An example — one of the fellows, after visiting the Idaho Food Bank, she asked me a question that I just couldn’t believe. She asked, “Can you tell me if the United States has ever gone through something that was devastating to the country, and everybody was affected and the people didn’t have food and things like that?” I was like, “Yeah, the Great Depression was awful, and everybody was affected by that.” I was like, “Why did you ask me that question?” She said, “You know, I want to know that our countries can get past the bad times and become what the United States has become.” And that was just so mind-blowing to me, and it was good to have that conversation with her.

The Mandela Washington Fellows celebrate at a graduation ceremony to mark the end of their time in Boise. Photo by Kim Burgess

Yeah, I imagine that inspiration, it carries over to people interacting.

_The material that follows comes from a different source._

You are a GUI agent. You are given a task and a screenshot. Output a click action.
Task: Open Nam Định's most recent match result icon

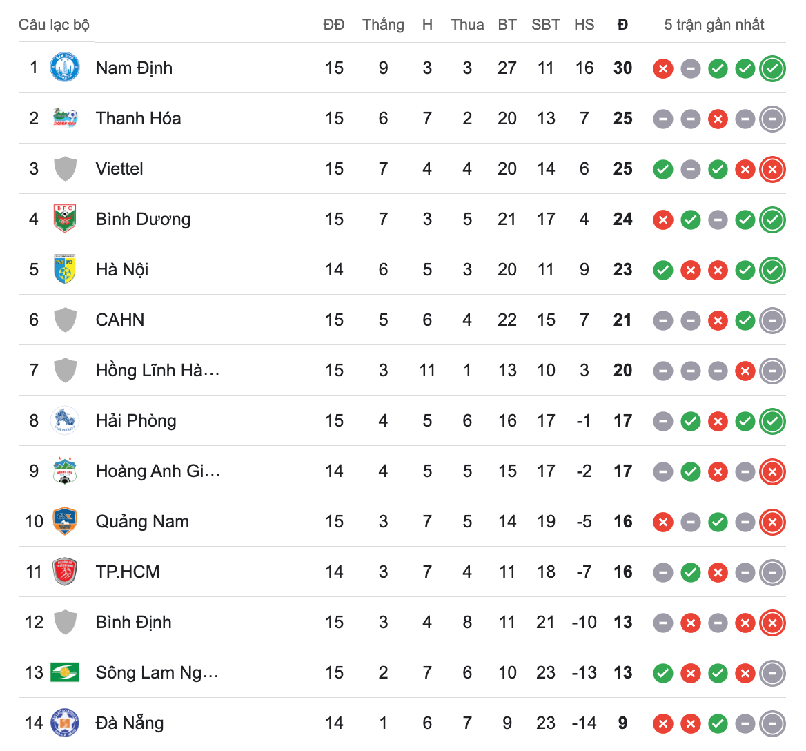pyautogui.click(x=772, y=68)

It is infectious. One of the members in our community actually is still trying to help one of the fellows. He works in Uganda on the border of South Sudan, and they’re still going through a civil war, so he works as a doctor in a refugee camp, and he doesn’t have any electricity. He’s working with this lady from Boise now that is interested in helping him build solar panels so that he can have electricity. His clinic runs on generators, and he doesn’t always have access to enough fuel to run them. And what he has to do is take his medicine from the fridges during the day and put them into a freezer at night so that it can stay good, and then he puts it back out when he turns on the generator, so you could imagine the hardship that provides for him to be able to provide health care to the community.

So, there is some long-term collaboration that comes out of this as those connections are made?

Of course, and the fellows were really impressed by our agriculture in Boise, and they’re looking at maybe doing different things.

Yeah, it will be interesting to see what kinds of things come out of this and their collaborations with the people that they’ve met here. One of the biggest supporters, like I said, has been the Boise Chamber of Commerce. They had the fellows’ flags on their digital board out there for the entire month. People could see them. They invited us to one of their receptions. They hosted us at a baseball game, and through that, we were able to meet other businesses. St. Alphonsus, they hosted the fellows for an entire day. It’s really nice to see that people in Boise are interested in helping in any way they can.

What’s the next visit that’s happening?

Just this morning, I was working on a group that’s supposed to be coming I think October 3rd. We don’t have the bios yet on who they are, but it’s about diversity and inclusion, so it’s a group from multiple countries.